**WHAT IS EXPECTED**
Transcribe the records word for word, beginning with the first line and ending with the line that contains "Click the lower"; include nothing else.

**Items from a data source**
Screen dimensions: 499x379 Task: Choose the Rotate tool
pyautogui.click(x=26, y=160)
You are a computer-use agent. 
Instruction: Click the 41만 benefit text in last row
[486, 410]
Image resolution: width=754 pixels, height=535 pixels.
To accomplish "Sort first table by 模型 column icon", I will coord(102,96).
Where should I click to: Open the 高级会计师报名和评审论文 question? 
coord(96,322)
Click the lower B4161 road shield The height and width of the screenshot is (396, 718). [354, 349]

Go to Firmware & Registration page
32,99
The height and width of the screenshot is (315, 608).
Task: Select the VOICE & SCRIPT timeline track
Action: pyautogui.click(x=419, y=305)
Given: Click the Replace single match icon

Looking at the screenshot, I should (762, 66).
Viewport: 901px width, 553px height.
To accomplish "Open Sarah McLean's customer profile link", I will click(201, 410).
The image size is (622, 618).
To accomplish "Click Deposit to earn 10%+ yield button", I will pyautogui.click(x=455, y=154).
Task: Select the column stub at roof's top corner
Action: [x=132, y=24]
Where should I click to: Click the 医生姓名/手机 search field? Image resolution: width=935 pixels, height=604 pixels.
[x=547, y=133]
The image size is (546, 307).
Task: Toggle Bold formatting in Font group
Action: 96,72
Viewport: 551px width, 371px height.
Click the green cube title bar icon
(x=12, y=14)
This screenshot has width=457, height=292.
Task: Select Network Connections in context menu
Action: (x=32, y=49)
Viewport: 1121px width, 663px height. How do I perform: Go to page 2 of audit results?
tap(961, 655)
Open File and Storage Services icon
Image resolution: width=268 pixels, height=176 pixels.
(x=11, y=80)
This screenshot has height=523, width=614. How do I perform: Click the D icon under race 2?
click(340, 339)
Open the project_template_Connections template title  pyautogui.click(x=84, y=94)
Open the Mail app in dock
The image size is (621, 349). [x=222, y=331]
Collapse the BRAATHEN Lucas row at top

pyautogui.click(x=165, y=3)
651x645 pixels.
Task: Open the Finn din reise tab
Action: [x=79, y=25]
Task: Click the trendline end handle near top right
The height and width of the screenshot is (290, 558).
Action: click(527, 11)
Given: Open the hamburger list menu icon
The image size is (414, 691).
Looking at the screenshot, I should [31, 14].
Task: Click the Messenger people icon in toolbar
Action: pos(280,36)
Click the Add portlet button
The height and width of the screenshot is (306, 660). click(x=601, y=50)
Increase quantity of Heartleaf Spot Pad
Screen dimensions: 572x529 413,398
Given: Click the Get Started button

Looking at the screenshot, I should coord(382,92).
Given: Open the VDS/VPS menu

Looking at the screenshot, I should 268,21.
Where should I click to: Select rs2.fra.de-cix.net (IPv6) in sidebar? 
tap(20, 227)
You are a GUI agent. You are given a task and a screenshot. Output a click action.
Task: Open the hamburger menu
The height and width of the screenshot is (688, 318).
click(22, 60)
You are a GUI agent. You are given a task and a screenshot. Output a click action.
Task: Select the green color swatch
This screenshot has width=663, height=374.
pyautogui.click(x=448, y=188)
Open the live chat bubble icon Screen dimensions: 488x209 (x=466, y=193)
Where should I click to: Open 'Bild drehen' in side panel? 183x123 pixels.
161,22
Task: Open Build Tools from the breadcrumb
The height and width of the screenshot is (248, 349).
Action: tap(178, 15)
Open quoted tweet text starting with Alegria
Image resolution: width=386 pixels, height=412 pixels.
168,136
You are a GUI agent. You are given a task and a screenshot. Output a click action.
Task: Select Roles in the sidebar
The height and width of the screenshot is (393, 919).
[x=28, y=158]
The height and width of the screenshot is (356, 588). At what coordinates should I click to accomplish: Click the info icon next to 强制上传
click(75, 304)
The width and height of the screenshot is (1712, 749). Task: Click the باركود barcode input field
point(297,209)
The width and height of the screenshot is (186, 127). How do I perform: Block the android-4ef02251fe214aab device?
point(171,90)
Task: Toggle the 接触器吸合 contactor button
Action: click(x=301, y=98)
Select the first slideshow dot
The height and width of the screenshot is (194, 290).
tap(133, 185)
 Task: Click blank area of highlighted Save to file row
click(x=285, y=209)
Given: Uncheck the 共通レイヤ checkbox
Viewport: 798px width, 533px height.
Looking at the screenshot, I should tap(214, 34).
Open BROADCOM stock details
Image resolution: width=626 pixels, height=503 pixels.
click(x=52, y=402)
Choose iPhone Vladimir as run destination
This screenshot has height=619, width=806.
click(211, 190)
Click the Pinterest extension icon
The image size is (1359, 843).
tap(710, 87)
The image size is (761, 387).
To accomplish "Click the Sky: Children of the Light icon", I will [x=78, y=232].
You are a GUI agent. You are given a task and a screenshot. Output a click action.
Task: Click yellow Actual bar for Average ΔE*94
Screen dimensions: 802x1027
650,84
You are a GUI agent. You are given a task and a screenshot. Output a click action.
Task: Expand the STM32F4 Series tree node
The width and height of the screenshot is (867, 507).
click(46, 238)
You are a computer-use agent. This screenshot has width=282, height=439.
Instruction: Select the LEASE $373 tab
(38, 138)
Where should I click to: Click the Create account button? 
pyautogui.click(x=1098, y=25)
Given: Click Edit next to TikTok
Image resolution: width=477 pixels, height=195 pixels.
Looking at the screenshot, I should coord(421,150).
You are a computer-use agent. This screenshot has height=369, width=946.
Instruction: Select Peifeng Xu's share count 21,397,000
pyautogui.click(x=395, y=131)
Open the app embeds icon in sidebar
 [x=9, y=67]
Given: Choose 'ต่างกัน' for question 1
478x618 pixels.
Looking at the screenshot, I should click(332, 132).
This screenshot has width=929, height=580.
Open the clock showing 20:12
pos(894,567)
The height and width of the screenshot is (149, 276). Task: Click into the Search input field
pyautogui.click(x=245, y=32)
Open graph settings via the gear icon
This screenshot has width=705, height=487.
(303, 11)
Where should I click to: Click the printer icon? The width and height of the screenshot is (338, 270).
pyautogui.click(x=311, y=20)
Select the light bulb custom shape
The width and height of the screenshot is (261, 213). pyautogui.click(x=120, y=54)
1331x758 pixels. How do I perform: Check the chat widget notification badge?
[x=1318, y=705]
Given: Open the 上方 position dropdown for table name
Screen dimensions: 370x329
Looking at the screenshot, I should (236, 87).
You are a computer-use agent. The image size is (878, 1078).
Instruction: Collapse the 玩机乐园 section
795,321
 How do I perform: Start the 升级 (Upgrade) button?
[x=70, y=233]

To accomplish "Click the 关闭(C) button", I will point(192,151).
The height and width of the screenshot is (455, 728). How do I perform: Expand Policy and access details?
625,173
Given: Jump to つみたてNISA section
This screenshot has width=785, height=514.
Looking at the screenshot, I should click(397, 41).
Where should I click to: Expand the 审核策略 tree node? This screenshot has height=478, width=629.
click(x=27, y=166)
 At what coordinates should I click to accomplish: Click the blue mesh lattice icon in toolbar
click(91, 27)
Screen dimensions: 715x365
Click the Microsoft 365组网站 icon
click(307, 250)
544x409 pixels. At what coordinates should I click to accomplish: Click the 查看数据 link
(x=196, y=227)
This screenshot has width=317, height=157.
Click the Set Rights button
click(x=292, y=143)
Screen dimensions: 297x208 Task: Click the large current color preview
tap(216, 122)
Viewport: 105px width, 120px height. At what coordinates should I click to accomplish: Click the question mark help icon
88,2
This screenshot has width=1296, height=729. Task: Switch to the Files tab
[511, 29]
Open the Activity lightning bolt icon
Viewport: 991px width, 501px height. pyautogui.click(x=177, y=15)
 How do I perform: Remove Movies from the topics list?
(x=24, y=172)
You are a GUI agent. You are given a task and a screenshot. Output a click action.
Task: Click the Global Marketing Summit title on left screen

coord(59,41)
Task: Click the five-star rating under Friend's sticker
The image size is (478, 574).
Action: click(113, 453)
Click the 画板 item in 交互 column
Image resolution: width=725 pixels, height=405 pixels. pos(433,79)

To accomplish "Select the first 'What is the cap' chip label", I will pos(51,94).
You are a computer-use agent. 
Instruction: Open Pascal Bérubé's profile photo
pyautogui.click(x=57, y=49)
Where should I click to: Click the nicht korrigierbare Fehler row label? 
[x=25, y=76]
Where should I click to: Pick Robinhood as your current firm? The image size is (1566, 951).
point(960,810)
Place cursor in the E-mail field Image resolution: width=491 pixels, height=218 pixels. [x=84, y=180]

**OUTPUT FOR THIS TASK**
Screen dimensions: 499x379 Task: Choose the Rotate tool
pyautogui.click(x=26, y=160)
You are a computer-use agent. 
Instruction: Click the 41만 benefit text in last row
[486, 410]
Image resolution: width=754 pixels, height=535 pixels.
To accomplish "Sort first table by 模型 column icon", I will coord(102,96).
Where should I click to: Open the 高级会计师报名和评审论文 question? 
coord(96,322)
Click the lower B4161 road shield The height and width of the screenshot is (396, 718). [354, 349]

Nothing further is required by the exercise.